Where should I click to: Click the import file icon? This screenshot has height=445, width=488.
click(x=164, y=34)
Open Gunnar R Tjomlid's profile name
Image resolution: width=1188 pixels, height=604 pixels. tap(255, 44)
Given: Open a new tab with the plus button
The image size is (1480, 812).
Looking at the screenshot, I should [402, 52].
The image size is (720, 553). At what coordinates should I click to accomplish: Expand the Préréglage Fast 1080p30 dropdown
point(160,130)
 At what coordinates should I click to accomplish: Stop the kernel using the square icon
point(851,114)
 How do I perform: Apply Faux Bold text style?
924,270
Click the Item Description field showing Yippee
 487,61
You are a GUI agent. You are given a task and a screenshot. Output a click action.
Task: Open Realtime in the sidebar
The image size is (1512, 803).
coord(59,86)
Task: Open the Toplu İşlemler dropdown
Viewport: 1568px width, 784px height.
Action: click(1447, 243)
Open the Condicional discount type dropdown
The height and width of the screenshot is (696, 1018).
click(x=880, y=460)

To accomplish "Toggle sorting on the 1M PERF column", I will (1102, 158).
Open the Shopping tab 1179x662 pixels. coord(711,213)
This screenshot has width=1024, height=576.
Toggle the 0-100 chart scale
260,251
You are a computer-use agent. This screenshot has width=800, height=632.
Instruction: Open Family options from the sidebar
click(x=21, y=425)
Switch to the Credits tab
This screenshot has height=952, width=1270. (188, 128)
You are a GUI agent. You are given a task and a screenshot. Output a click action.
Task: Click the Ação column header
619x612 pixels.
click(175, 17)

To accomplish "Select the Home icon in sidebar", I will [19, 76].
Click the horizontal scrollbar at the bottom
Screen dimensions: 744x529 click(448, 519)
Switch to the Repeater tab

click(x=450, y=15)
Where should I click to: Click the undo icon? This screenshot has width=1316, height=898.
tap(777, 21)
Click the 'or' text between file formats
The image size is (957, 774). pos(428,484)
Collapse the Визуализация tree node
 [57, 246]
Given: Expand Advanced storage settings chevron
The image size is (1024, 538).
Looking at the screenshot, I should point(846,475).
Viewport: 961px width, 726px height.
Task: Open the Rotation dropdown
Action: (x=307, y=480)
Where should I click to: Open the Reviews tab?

----

**EXERCISE**
Print the listing above again line for line, with nothing changed.

**SOLUTION TO THE PROBLEM**
Where should I click to: Click the import file icon? This screenshot has height=445, width=488.
click(x=164, y=34)
Open Gunnar R Tjomlid's profile name
Image resolution: width=1188 pixels, height=604 pixels. tap(255, 44)
Given: Open a new tab with the plus button
The image size is (1480, 812).
Looking at the screenshot, I should [402, 52].
The image size is (720, 553). At what coordinates should I click to accomplish: Expand the Préréglage Fast 1080p30 dropdown
point(160,130)
 At what coordinates should I click to accomplish: Stop the kernel using the square icon
point(851,114)
 How do I perform: Apply Faux Bold text style?
924,270
Click the Item Description field showing Yippee
 487,61
You are a GUI agent. You are given a task and a screenshot. Output a click action.
Task: Open Realtime in the sidebar
The image size is (1512, 803).
coord(59,86)
Task: Open the Toplu İşlemler dropdown
Viewport: 1568px width, 784px height.
Action: click(1447, 243)
Open the Condicional discount type dropdown
The height and width of the screenshot is (696, 1018).
click(x=880, y=460)

To accomplish "Toggle sorting on the 1M PERF column", I will (1102, 158).
Open the Shopping tab 1179x662 pixels. coord(711,213)
This screenshot has width=1024, height=576.
Toggle the 0-100 chart scale
260,251
You are a computer-use agent. This screenshot has width=800, height=632.
Instruction: Open Family options from the sidebar
click(x=21, y=425)
Switch to the Credits tab
This screenshot has height=952, width=1270. (188, 128)
You are a GUI agent. You are given a task and a screenshot. Output a click action.
Task: Click the Ação column header
619x612 pixels.
click(175, 17)

To accomplish "Select the Home icon in sidebar", I will [19, 76].
Click the horizontal scrollbar at the bottom
Screen dimensions: 744x529 click(448, 519)
Switch to the Repeater tab

click(x=450, y=15)
Where should I click to: Click the undo icon? This screenshot has width=1316, height=898.
tap(777, 21)
Click the 'or' text between file formats
The image size is (957, 774). pos(428,484)
Collapse the Визуализация tree node
 [57, 246]
Given: Expand Advanced storage settings chevron
The image size is (1024, 538).
Looking at the screenshot, I should point(846,475).
Viewport: 961px width, 726px height.
Task: Open the Rotation dropdown
Action: (x=307, y=480)
Where should I click to: Open the Reviews tab?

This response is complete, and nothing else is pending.